## Activity
Write out again, word for word, the lines below from the line that holds "Screen dimensions: 1216x980" through the line that holds "The height and width of the screenshot is (570, 640).", omitting pictures.

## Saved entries
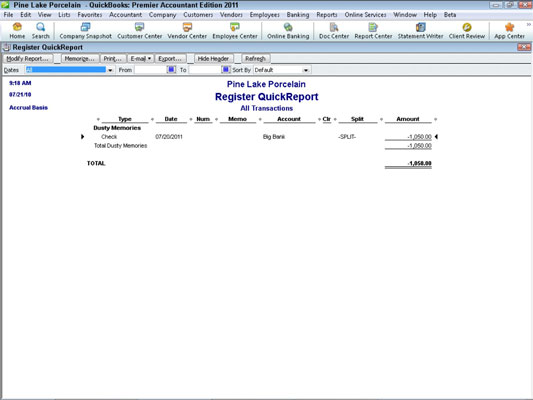
Task: Select the Check transaction row for Dusty Memories
Action: point(259,137)
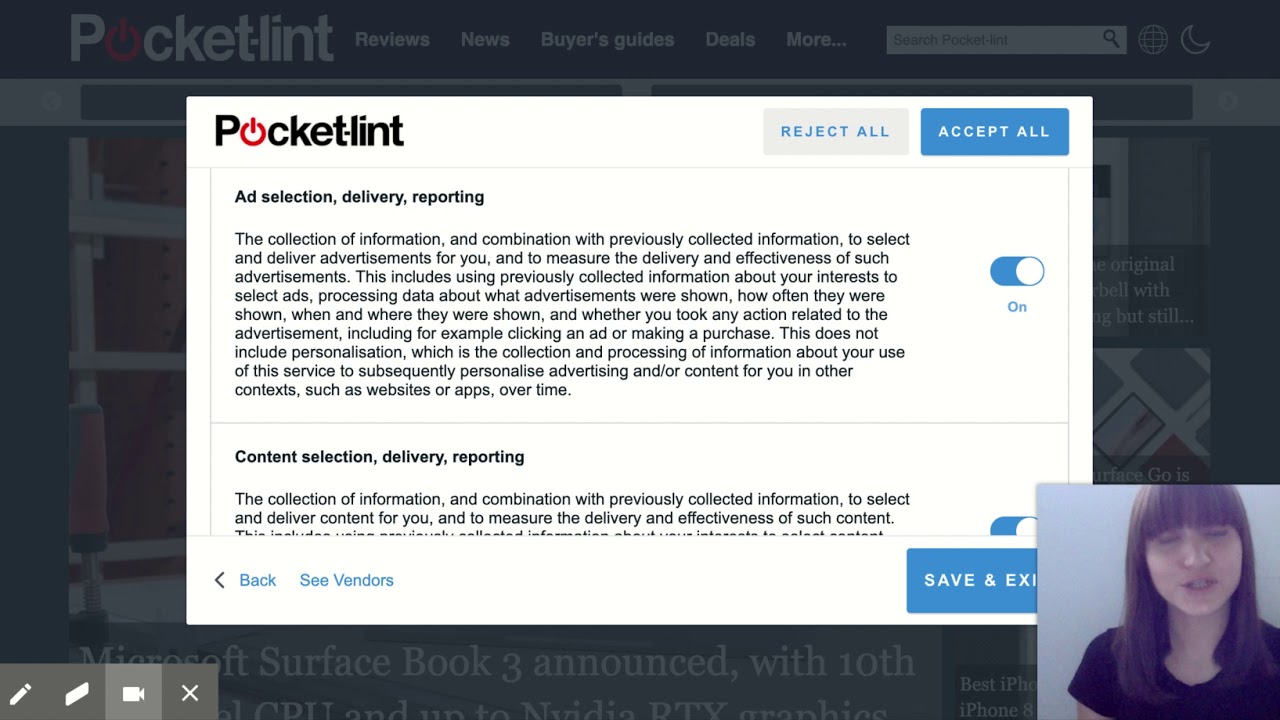Turn off Ad selection, delivery, reporting toggle
Screen dimensions: 1280x720
click(1017, 271)
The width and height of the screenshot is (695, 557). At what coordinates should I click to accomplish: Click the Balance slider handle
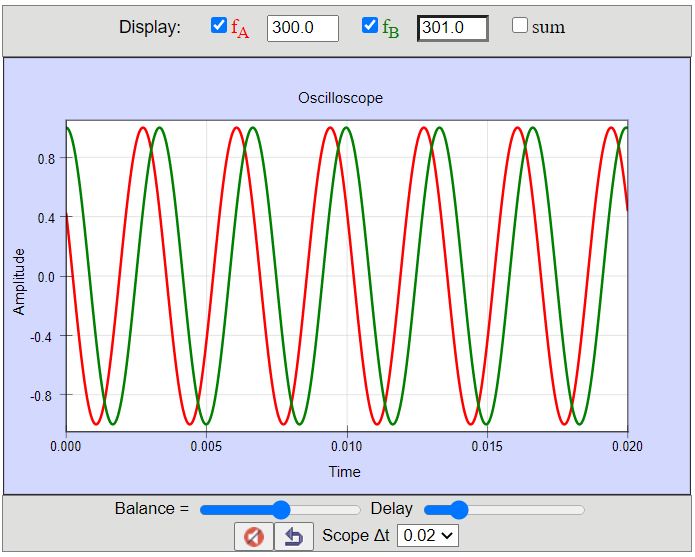281,510
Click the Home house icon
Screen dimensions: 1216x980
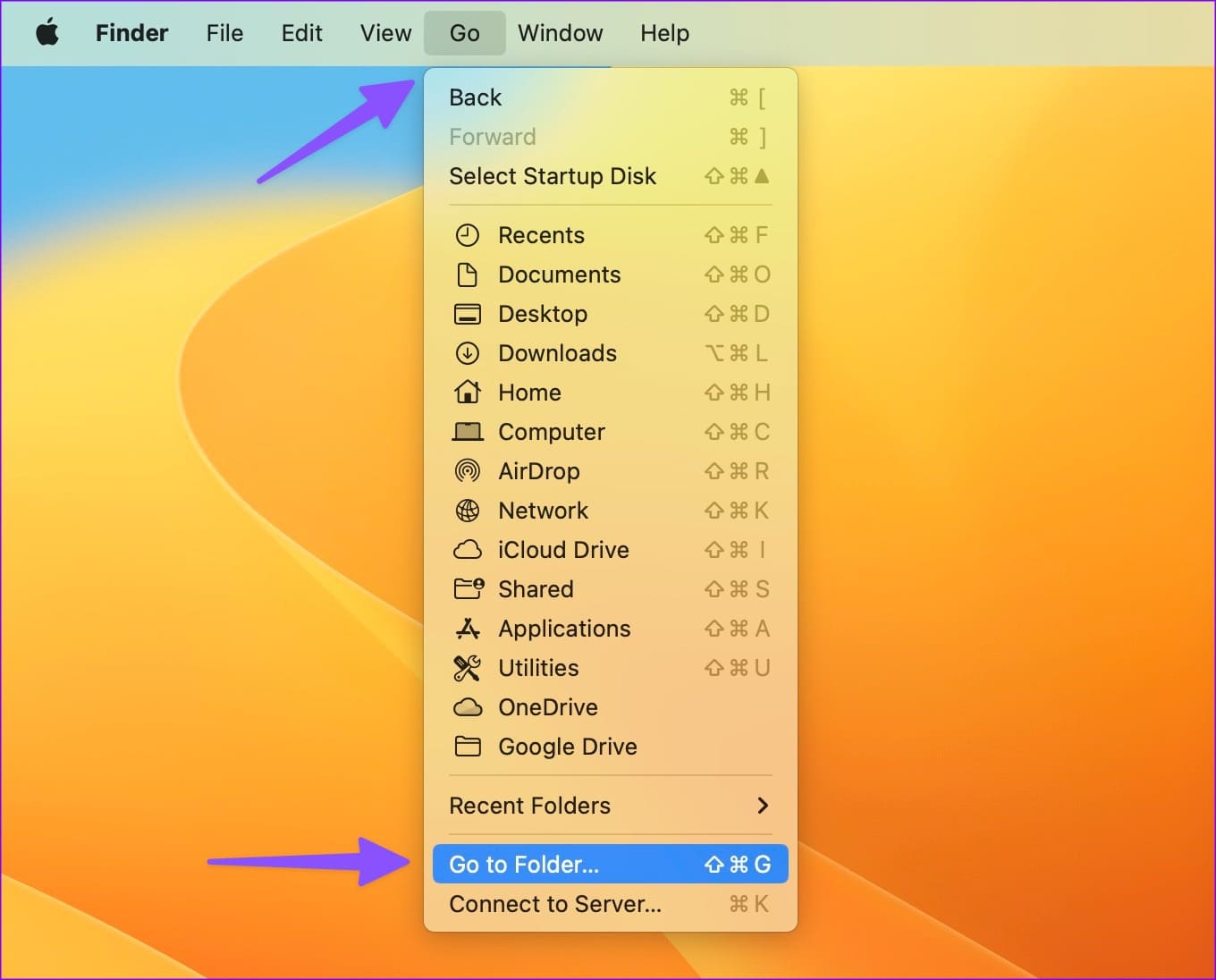(x=467, y=393)
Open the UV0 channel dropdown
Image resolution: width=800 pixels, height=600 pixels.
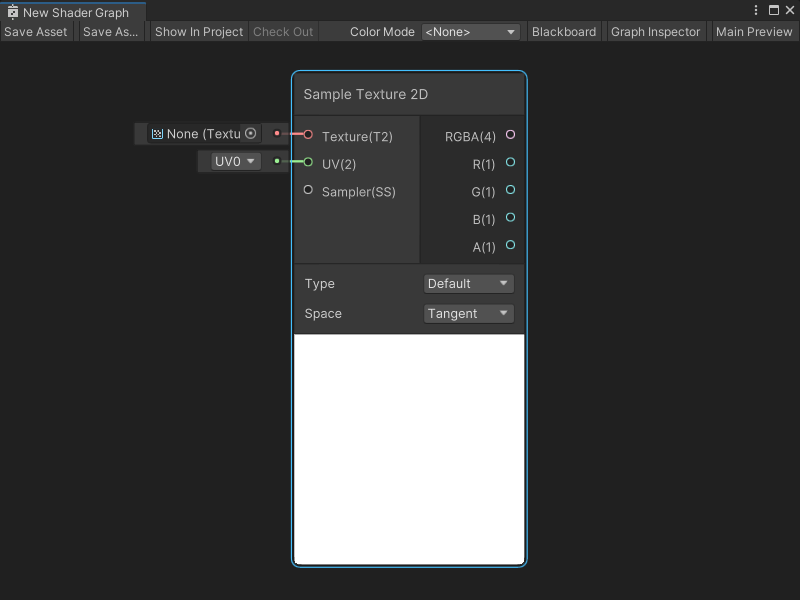230,161
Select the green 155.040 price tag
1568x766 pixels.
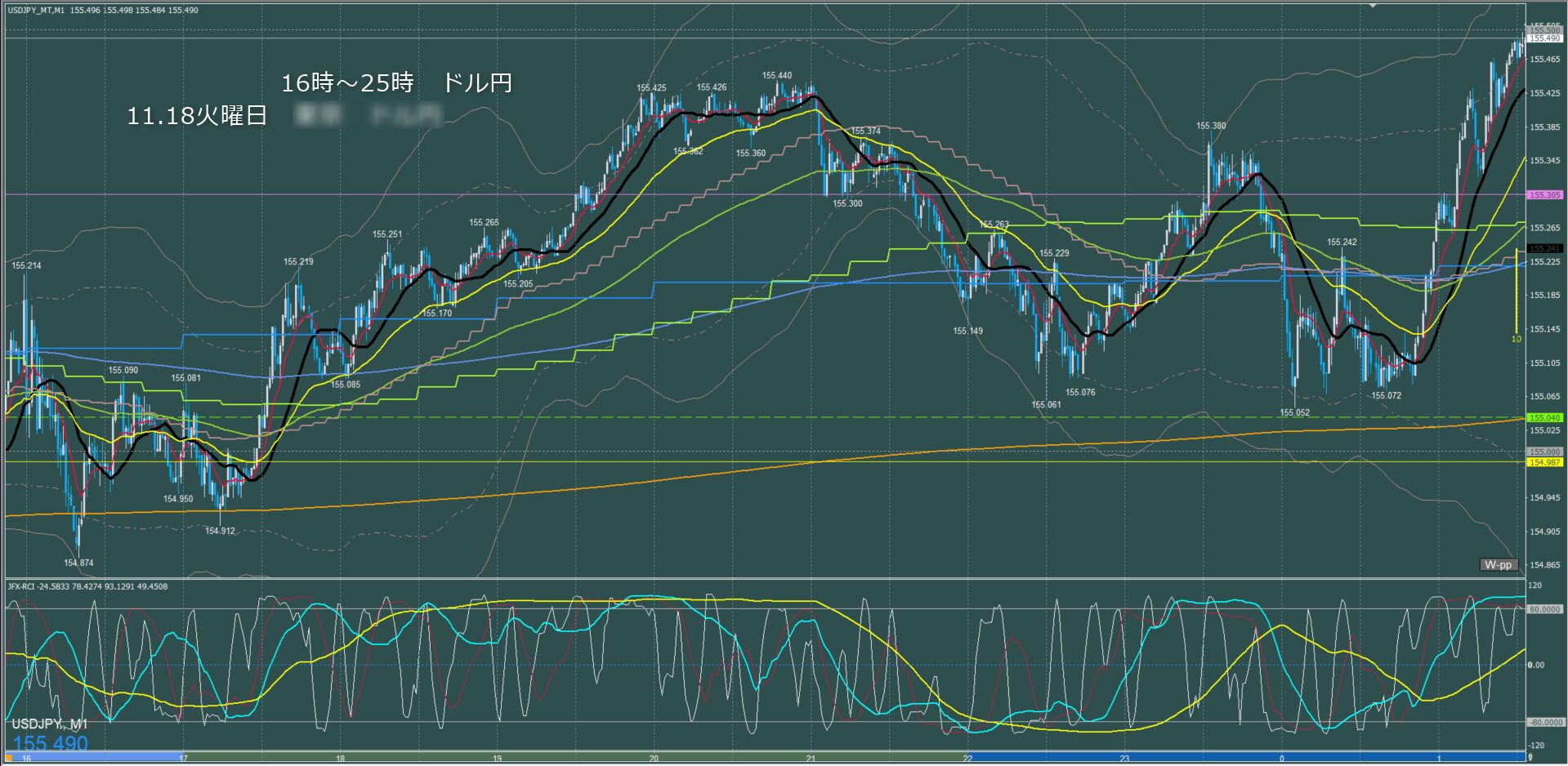pos(1544,417)
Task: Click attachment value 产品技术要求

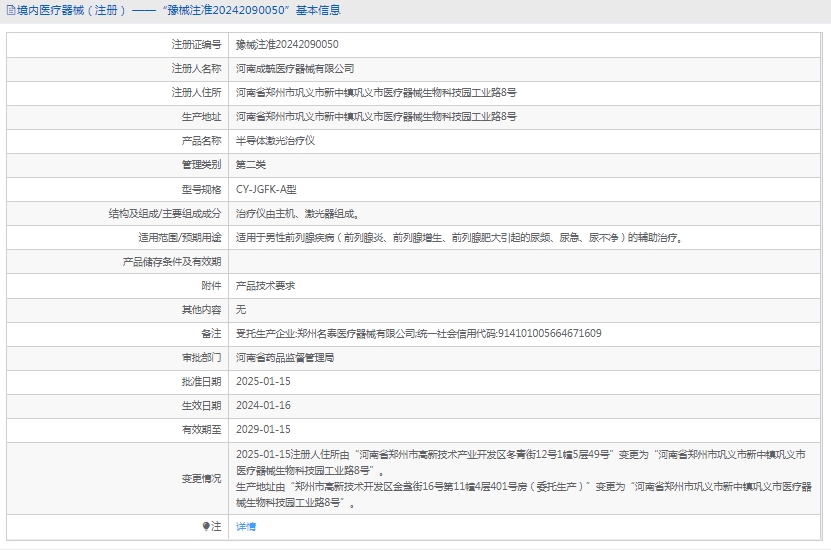Action: [265, 285]
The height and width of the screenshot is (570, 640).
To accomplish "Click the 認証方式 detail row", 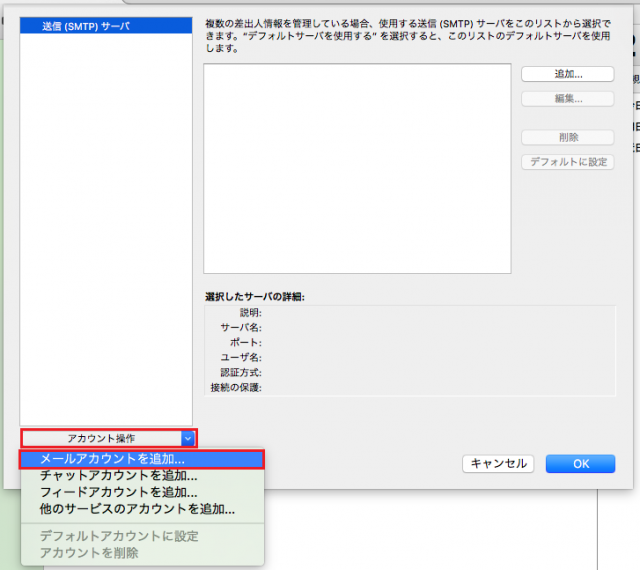I will coord(241,372).
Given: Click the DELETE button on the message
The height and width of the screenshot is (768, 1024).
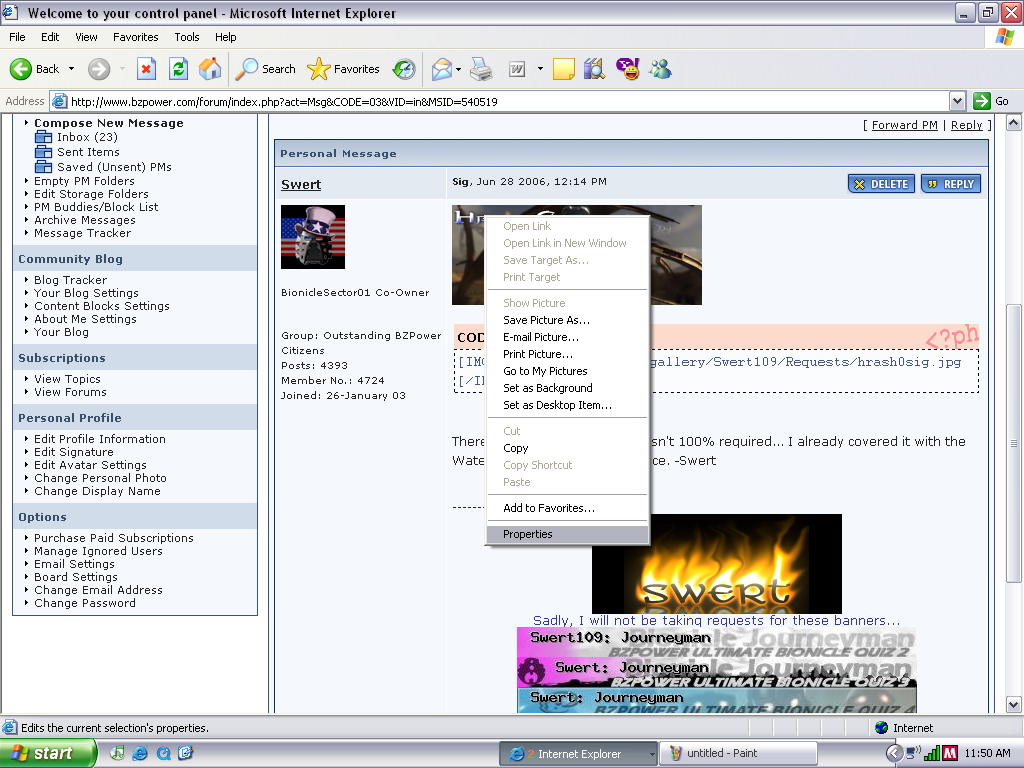Looking at the screenshot, I should coord(881,183).
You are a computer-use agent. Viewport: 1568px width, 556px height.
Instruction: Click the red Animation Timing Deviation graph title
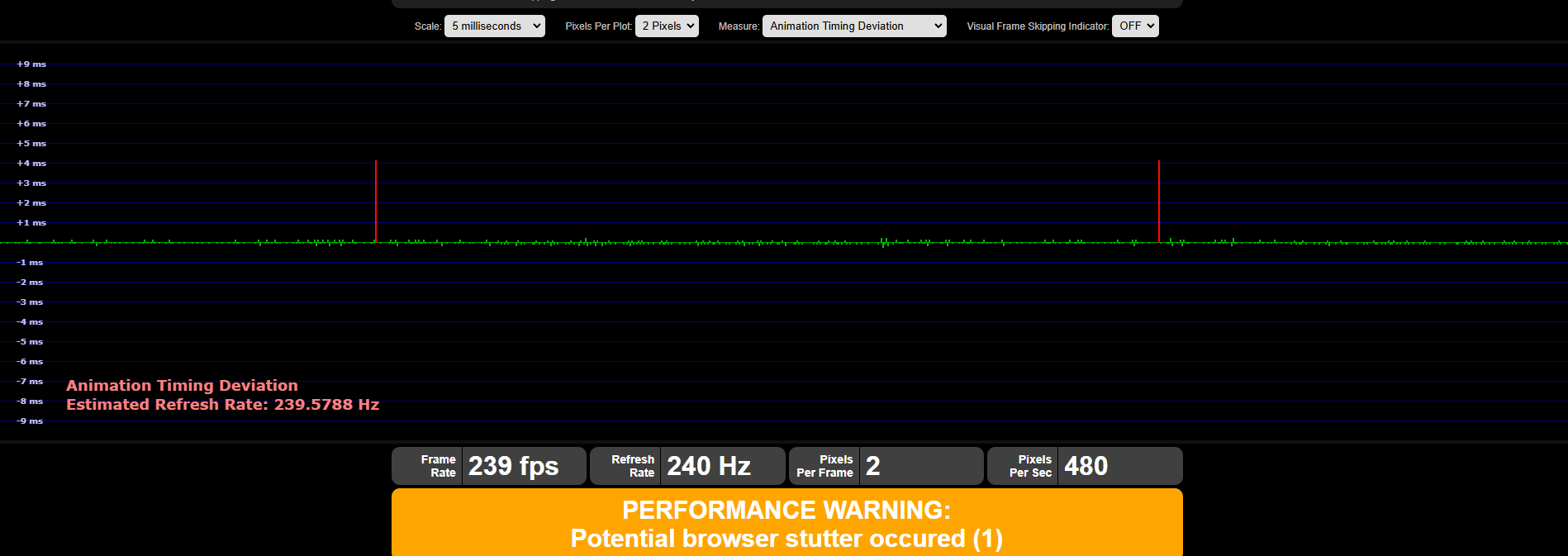pos(182,386)
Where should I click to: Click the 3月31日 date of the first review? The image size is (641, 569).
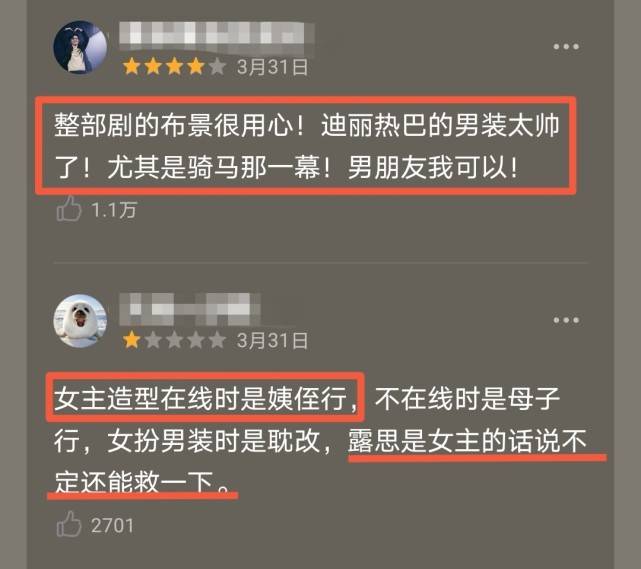272,67
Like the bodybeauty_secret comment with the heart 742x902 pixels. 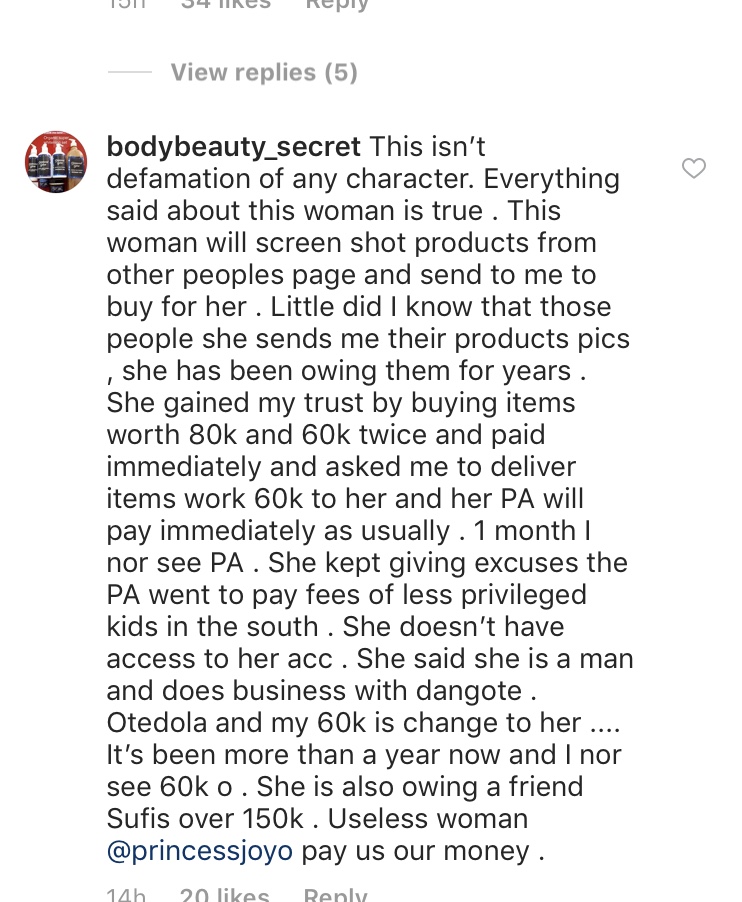tap(693, 169)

## Exercise answer
Screen dimensions: 1216x980
(x=467, y=393)
Open the UV0 channel dropdown
Image resolution: width=800 pixels, height=600 pixels.
230,161
Select the green 155.040 price tag
1568x766 pixels.
pos(1544,417)
Task: Click attachment value 产品技术要求

Action: [265, 285]
The height and width of the screenshot is (570, 640).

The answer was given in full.